La discusión pública sobre el extenso paro convocado por el gremio de profesores se mueve entre dos extremos altamente retóricos. La violenta imagen de los parados como vagos mediocres que solo quieren más plata por ejercer de mala forma una profesión que no es su vocación, o la dulzona idea de los docentes como sacrificadas emanaciones místicas de Pedro Aguirre Cerda y Gabriela Mistral, que llevan poemas y canciones a los niños del país, empujados por una vocación incansable. Funcionarios frescos e indolentes o parteros del futuro de la patria.
Los excesos en este debate, en mi opinión, tienen que ver con una confusión de fondo respecto a por qué es valiosa la educación formal. Lo cierto es que, a estas alturas, no tenemos, como sociedad, una respuesta clara a esa pregunta. Algunos la responden en términos económicos: hay que educarse para hacerse útiles y ganar dinero. Otros apelan a razones políticas: para no ser fácilmente manipulados por los poderosos. Otros, finalmente, creen que el saber es valioso en sí mismo: despertar el amor por el conocimiento es el fin de la educación.
Es ocioso señalar que dinero, poder y saber no son objetivos incompatibles.
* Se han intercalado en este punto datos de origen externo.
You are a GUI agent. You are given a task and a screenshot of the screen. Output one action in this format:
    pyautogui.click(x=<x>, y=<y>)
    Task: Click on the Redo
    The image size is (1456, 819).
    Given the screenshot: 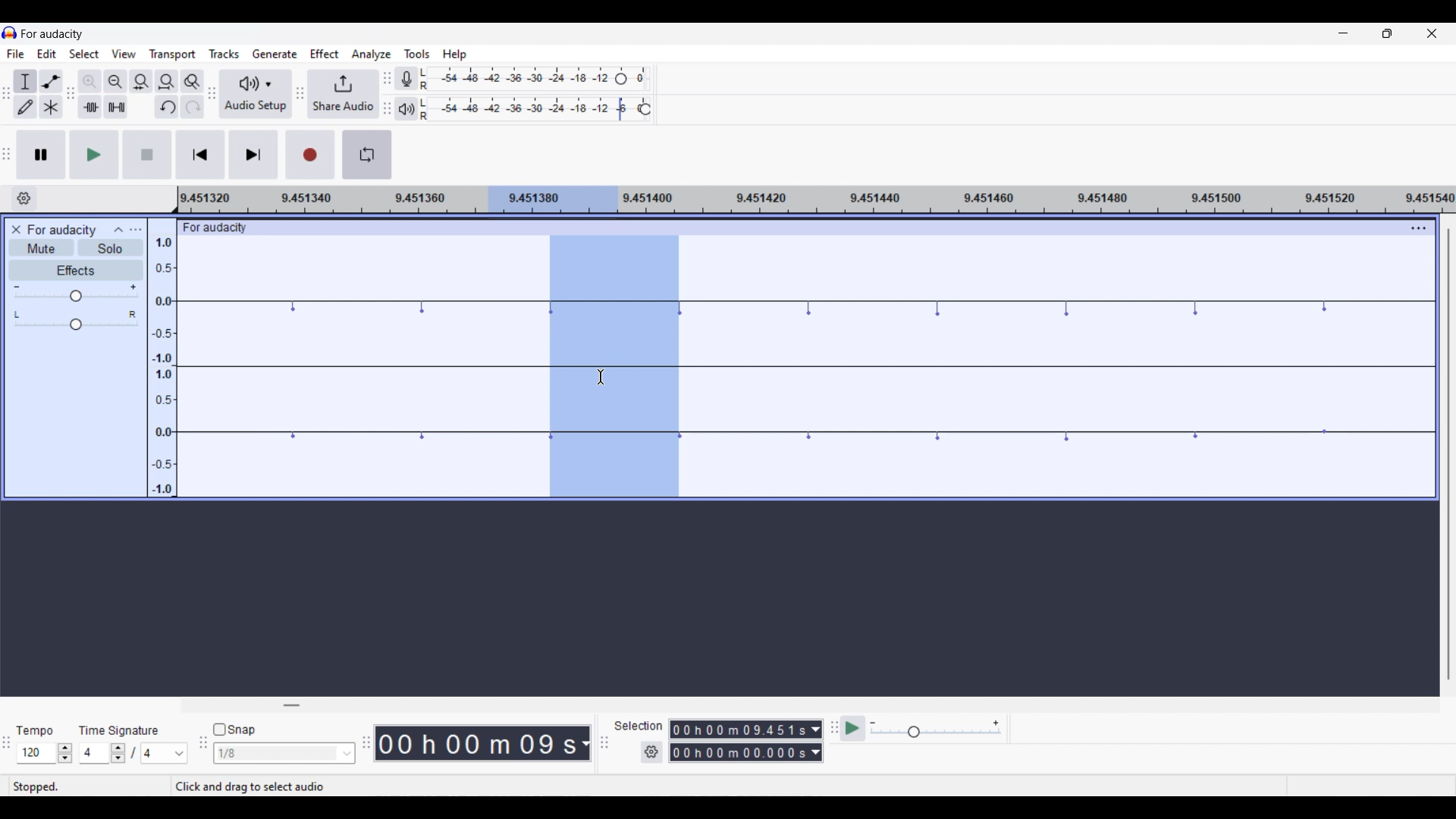 What is the action you would take?
    pyautogui.click(x=193, y=107)
    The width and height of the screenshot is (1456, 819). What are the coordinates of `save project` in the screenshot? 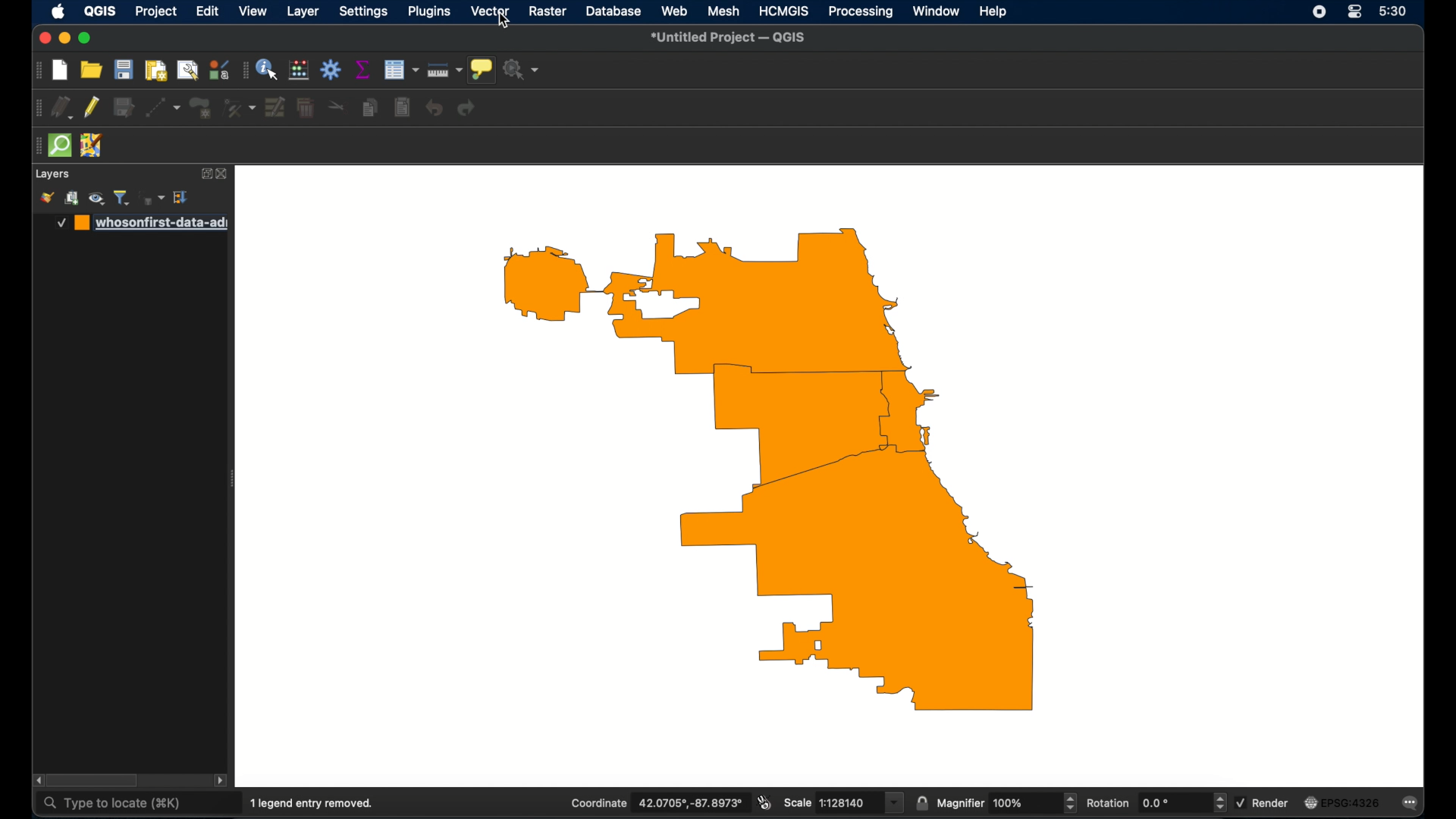 It's located at (125, 70).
Lo relevante es cómo se reflejan y articulan esos propósitos en el proceso educativo. Y esa articulación, que es la que responde finalmente la pregunta respecto al valor de la educación, no puede hacerse prescindiendo de una definición antropológica de fondo. En otras palabras, no puede hacerse sin tomar una posición respecto a los bienes humanos y su jerarquía. Y nuestra época, sumergida en una profunda crisis espiritual, no cuenta con dicha jerarquía. Vivimos, entonces, en un tiempo que parece capaz de informar, pero no de formar.
Esta es la razón por la cual nuestros debates sobre educación terminan siendo discusiones sobre plata. Se suspende la pregunta por el sentido y se cambia por cálculos de costos y beneficios económicos. La derecha, en general, defendiendo la renta del mérito individual, y la izquierda, en general, tratando de repartirla desde arriba. Nada nuevo, nada interesante.
¿Cuál es, entonces, el problema con los profesores? Que no sabemos, en realidad, qué esperamos de ellos. No sabemos si su trabajo realmente nos importa. No tenemos un modelo razonable respecto al cual compararlos, por lo que nos aferramos a caricaturas. Ya que no hay realmente un horizonte educacional, su protesta aparece simplemente como ruido. Ya que no hablamos un lenguaje común con ellos -porque sin jerarquía compartida de bienes no hay comunidad-, el diálogo entre las partes se reduce a la forma del regateo entre dos extranjeros. Tanto es así, que no está claro cuál es el principal problema con que los estudiantes no tengan clases. A ratos pareciera tener que ver más con su alimentación y cuidado en horarios laborales que con cualquier otra cosa (lo que, para nuestro espanto, los asimilaría a las mascotas).
¿Qué es educar? ¿Por qué educamos? ¿Para qué educamos? ¿Son los establecimientos educacionales corrales de estudiantes, y los profesores desganados pastores, o hay más ahí? Tarde o temprano, tendremos que responder estas preguntas. El castillo de parches curita no se sostendrá para siempre.